• **Problem details**:
Reproduce exactly the stretch of lines running from the line with "Dansk (135, 2321)" to the end of the entries below.

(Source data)
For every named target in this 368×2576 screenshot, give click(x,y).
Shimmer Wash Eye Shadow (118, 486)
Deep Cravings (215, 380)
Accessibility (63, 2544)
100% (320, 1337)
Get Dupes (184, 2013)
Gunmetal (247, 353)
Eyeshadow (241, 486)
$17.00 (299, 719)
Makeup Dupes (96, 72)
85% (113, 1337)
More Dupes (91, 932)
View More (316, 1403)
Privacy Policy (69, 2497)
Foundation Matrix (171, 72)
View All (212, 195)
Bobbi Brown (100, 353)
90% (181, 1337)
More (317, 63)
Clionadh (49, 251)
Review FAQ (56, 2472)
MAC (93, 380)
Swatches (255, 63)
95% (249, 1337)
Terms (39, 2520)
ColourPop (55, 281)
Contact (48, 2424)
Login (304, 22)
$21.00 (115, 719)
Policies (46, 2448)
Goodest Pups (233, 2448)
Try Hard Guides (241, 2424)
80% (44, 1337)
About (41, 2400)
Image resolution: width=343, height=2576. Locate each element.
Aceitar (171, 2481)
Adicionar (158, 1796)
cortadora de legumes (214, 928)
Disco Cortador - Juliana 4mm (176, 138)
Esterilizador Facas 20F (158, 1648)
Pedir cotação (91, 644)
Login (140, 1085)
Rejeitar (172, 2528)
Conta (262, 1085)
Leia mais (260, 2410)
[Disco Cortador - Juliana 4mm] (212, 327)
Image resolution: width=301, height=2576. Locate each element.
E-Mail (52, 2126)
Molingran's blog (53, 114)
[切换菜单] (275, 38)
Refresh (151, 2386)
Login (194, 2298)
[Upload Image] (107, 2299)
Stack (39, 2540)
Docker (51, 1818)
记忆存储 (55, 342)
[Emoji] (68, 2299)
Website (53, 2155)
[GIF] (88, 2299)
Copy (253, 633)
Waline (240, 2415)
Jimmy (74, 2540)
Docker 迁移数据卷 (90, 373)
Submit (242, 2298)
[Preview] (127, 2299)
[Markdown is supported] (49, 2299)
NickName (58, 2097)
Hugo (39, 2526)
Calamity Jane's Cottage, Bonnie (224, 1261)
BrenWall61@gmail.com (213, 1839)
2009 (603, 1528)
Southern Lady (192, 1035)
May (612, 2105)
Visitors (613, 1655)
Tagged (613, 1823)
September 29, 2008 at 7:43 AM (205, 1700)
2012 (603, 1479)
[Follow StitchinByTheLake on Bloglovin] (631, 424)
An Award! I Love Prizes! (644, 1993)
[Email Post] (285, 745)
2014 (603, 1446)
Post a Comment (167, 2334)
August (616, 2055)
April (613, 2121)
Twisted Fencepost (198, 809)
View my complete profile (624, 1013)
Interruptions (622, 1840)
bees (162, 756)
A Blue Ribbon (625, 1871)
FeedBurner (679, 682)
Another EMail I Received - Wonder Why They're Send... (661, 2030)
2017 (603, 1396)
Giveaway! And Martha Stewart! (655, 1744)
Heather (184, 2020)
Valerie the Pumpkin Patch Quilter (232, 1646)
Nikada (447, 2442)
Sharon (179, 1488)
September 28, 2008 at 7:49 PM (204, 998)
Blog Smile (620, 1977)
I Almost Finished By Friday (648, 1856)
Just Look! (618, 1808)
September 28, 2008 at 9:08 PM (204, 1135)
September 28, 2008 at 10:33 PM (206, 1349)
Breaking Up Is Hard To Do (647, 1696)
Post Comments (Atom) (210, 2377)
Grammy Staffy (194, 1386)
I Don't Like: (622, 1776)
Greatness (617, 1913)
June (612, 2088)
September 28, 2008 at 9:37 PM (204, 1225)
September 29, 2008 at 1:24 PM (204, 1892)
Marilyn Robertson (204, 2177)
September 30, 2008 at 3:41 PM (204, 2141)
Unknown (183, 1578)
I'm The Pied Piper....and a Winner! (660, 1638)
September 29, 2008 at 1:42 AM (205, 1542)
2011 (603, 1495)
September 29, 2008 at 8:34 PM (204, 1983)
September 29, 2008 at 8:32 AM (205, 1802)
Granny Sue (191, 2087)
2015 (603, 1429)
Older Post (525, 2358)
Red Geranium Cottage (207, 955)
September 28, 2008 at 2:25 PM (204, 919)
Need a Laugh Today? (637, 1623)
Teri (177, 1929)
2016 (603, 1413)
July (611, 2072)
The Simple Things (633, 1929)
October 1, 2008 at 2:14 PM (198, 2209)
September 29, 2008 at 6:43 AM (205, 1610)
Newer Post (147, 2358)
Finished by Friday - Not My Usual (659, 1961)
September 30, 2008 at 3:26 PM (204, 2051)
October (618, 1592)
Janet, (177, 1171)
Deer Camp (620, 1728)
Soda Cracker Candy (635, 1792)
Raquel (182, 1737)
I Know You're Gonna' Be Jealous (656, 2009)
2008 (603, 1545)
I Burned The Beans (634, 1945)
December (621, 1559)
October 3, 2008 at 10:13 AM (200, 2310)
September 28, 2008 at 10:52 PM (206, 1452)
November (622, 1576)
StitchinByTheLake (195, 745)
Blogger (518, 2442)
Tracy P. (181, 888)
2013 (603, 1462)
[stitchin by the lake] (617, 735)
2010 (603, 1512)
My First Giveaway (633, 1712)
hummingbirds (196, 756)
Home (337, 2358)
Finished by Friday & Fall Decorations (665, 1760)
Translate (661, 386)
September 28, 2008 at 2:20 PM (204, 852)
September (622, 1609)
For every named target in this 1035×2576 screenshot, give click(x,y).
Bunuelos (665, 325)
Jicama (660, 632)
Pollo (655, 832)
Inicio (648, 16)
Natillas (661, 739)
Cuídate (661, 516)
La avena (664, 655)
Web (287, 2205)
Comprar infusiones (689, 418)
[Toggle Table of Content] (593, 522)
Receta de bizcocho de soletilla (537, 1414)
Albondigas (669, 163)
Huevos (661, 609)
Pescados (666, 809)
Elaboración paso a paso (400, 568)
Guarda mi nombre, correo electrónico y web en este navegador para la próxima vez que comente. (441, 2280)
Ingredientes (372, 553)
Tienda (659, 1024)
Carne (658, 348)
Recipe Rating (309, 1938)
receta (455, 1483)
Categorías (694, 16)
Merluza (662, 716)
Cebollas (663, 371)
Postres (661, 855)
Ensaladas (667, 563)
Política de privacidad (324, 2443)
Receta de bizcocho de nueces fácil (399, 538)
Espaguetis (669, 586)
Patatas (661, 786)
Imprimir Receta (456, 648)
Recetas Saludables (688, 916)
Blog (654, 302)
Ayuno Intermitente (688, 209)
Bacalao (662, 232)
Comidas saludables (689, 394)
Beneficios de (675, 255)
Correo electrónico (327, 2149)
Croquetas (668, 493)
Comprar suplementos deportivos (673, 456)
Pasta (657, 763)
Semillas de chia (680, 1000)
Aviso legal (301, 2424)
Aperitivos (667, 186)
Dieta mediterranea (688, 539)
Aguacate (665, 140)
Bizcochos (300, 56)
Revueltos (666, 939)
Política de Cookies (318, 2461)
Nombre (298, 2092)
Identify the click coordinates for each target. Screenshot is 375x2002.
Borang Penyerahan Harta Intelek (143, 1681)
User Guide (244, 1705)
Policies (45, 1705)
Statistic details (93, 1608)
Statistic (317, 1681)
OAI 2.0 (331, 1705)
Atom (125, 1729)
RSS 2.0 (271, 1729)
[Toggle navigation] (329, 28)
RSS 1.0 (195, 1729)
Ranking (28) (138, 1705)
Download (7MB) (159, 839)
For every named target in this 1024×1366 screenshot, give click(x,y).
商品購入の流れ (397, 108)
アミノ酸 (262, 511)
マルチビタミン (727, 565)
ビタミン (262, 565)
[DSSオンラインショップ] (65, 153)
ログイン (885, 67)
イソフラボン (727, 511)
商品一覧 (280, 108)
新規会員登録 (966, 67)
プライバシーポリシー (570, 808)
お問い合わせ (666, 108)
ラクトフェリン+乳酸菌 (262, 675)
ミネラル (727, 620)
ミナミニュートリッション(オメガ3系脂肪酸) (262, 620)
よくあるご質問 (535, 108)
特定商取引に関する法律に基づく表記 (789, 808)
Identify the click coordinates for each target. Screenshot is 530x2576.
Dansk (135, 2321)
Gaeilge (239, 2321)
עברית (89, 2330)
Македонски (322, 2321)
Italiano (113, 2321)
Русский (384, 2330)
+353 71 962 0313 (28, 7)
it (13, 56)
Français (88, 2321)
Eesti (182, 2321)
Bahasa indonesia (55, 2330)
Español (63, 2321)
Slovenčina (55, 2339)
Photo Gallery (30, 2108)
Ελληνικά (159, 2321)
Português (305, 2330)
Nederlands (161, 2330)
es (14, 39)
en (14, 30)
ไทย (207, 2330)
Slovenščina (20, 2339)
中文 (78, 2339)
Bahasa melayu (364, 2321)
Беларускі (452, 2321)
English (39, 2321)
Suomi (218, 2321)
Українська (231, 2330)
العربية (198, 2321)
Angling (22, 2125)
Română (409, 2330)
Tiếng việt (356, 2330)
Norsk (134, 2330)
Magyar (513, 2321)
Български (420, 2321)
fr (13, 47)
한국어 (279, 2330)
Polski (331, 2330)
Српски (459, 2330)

• **Written response**:
Dansk (135, 2321)
Gaeilge (239, 2321)
עברית (89, 2330)
Македонски (322, 2321)
Italiano (113, 2321)
Русский (384, 2330)
+353 71 962 0313 (28, 7)
it (13, 56)
Français (88, 2321)
Eesti (182, 2321)
Bahasa indonesia (55, 2330)
Español (63, 2321)
Slovenčina (55, 2339)
Photo Gallery (30, 2108)
Ελληνικά (159, 2321)
Português (305, 2330)
Nederlands (161, 2330)
es (14, 39)
en (14, 30)
ไทย (207, 2330)
Slovenščina (20, 2339)
中文 (78, 2339)
Bahasa melayu (364, 2321)
Беларускі (452, 2321)
English (39, 2321)
Suomi (218, 2321)
Українська (231, 2330)
العربية (198, 2321)
Angling (22, 2125)
Română (409, 2330)
Tiếng việt (356, 2330)
Norsk (134, 2330)
Magyar (513, 2321)
Български (420, 2321)
fr (13, 47)
한국어 (279, 2330)
Polski (331, 2330)
Српски (459, 2330)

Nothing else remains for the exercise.